## Directions for this task
An exact transcription of the records is required, minus any images.
** Opening The input block **
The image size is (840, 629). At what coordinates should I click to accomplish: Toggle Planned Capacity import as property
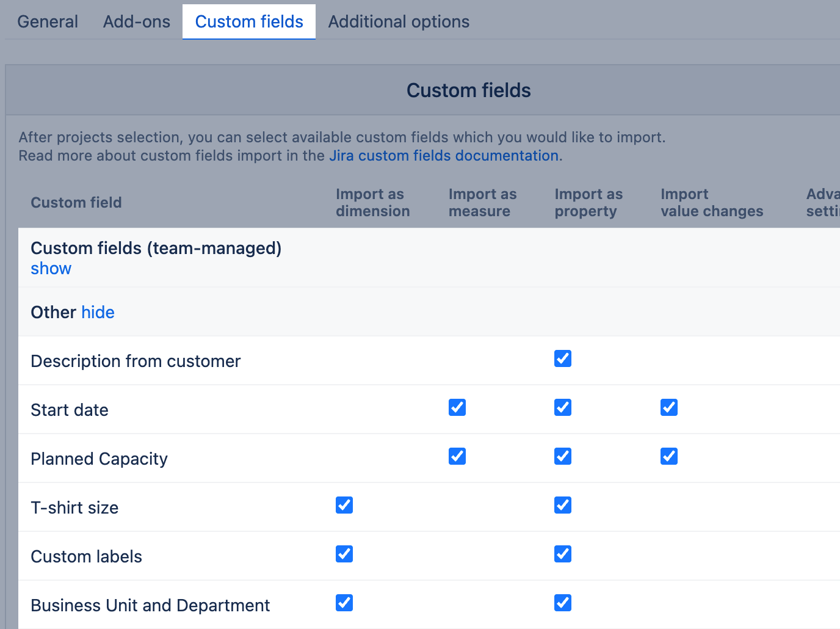[x=563, y=456]
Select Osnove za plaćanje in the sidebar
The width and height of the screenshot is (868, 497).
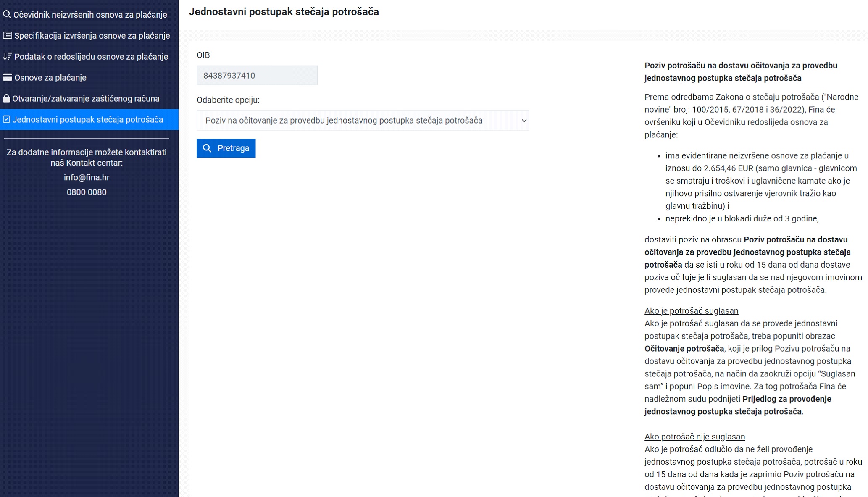tap(50, 78)
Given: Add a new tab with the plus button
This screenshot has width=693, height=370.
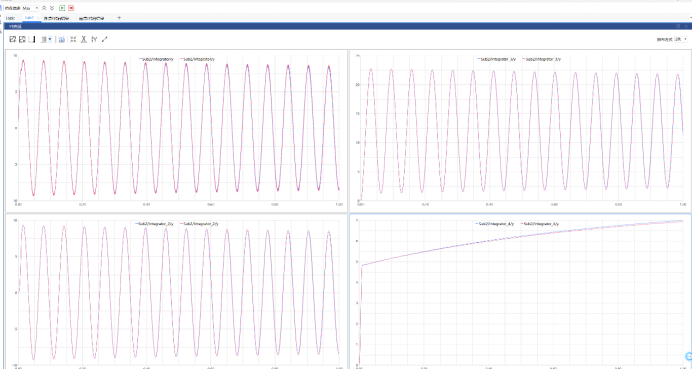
** Closing The input block **
## Solution for this task
The image size is (840, 629). At what coordinates should I click to accomplish: Toggle Planned Capacity import as property
[x=563, y=456]
Select Osnove za plaćanje in the sidebar
The width and height of the screenshot is (868, 497).
tap(50, 78)
Given: Add a new tab with the plus button
This screenshot has width=693, height=370.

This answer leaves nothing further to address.